Records from a dataset

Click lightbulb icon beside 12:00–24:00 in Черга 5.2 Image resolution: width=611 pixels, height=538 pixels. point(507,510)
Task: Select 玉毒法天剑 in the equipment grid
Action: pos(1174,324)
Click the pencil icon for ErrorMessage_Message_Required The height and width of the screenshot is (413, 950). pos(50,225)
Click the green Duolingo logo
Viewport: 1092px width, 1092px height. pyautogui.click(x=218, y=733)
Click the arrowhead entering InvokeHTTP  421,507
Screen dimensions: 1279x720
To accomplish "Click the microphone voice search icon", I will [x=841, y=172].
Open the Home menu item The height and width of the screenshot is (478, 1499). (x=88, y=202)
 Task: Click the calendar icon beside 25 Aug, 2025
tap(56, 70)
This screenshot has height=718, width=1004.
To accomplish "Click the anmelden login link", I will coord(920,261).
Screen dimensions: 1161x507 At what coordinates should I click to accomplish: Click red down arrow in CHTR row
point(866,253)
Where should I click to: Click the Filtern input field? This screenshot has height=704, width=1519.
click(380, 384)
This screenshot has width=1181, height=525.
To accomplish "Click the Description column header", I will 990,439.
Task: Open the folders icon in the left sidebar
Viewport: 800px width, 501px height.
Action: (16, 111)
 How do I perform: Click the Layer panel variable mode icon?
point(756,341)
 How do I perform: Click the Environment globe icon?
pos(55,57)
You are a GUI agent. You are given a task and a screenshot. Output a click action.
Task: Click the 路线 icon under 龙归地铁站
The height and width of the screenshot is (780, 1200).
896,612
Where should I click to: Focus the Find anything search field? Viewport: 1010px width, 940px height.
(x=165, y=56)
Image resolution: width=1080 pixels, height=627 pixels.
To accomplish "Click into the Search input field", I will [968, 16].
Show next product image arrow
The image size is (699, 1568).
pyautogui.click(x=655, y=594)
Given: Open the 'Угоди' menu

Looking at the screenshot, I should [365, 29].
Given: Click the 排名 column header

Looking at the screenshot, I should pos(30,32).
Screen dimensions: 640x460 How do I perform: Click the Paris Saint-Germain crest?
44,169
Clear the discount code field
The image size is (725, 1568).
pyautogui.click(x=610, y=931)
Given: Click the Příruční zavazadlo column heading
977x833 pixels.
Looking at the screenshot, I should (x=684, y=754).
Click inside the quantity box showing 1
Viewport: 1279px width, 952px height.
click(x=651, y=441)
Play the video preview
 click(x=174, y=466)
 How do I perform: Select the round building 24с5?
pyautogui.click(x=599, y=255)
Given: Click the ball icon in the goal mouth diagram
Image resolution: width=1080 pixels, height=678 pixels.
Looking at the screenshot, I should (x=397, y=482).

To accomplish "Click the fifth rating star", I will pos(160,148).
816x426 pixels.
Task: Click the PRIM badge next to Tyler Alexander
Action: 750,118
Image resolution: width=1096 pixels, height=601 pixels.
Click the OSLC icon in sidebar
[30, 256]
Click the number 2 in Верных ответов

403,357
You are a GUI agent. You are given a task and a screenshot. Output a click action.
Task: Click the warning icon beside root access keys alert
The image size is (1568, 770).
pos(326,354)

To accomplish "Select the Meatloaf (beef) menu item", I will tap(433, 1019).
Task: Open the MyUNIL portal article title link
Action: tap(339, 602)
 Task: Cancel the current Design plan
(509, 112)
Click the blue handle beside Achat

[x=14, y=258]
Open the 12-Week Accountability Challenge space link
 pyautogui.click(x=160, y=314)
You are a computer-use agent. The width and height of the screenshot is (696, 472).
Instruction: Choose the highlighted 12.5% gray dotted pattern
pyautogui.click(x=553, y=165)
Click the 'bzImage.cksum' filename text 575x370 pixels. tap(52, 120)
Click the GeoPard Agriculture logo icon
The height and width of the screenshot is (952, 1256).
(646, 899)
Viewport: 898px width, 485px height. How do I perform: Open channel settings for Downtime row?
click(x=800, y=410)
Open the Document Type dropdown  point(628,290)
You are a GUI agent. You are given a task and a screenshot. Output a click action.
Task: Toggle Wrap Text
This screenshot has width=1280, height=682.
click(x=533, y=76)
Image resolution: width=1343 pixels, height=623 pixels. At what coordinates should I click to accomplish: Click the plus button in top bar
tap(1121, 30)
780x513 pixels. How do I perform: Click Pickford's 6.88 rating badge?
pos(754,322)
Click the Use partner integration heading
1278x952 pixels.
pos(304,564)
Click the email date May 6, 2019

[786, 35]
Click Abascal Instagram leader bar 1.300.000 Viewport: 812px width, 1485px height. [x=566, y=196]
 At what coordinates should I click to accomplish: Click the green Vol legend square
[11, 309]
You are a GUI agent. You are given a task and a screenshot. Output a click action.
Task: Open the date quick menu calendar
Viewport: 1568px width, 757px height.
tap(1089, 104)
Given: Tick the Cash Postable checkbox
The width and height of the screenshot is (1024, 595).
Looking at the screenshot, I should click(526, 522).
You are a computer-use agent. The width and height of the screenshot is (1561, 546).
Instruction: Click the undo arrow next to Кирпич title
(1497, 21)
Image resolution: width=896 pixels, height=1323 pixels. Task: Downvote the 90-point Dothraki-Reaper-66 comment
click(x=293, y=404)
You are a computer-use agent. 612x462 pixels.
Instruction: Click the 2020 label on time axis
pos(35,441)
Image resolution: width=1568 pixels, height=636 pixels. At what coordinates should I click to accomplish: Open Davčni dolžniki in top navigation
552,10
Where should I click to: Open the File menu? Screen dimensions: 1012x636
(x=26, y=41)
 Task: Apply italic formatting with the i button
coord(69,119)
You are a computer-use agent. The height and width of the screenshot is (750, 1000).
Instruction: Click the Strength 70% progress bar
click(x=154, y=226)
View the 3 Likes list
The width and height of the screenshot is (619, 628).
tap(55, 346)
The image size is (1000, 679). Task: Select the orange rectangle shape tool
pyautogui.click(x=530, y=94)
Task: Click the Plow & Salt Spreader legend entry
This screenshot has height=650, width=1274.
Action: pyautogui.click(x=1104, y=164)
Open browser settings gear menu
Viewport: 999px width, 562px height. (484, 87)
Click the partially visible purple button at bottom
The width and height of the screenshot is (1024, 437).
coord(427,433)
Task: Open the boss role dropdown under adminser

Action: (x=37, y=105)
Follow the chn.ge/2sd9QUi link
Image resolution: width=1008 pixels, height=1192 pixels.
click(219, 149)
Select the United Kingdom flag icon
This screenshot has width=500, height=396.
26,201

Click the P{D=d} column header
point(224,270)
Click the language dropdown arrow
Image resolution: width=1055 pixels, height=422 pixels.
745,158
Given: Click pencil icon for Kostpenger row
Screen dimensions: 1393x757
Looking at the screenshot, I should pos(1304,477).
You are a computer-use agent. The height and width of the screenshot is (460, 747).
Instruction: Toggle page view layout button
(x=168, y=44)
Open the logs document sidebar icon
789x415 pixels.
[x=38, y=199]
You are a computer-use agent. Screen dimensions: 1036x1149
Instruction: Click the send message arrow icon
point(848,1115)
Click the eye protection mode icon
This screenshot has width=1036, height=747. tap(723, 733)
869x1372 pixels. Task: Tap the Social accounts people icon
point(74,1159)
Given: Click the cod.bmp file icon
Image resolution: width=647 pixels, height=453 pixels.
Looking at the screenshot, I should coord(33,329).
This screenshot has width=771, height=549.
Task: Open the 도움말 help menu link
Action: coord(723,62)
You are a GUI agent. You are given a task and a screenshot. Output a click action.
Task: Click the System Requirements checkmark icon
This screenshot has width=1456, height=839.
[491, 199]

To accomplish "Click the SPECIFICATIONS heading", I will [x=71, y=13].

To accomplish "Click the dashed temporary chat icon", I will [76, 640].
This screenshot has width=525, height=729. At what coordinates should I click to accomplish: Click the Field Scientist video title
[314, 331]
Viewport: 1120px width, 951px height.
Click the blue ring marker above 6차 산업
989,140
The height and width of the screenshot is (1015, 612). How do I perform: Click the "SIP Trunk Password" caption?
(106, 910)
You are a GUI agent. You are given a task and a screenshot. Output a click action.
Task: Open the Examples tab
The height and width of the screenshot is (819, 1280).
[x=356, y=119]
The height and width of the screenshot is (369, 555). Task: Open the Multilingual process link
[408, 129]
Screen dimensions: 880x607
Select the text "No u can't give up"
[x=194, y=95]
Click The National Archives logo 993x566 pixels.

Exercise aim:
From the entries above, copy every line where the word "pencil" shows up.

Completed task:
Click the pencil icon for ErrorMessage_Message_Required The height and width of the screenshot is (413, 950). pos(50,225)
Given: Click pencil icon for Kostpenger row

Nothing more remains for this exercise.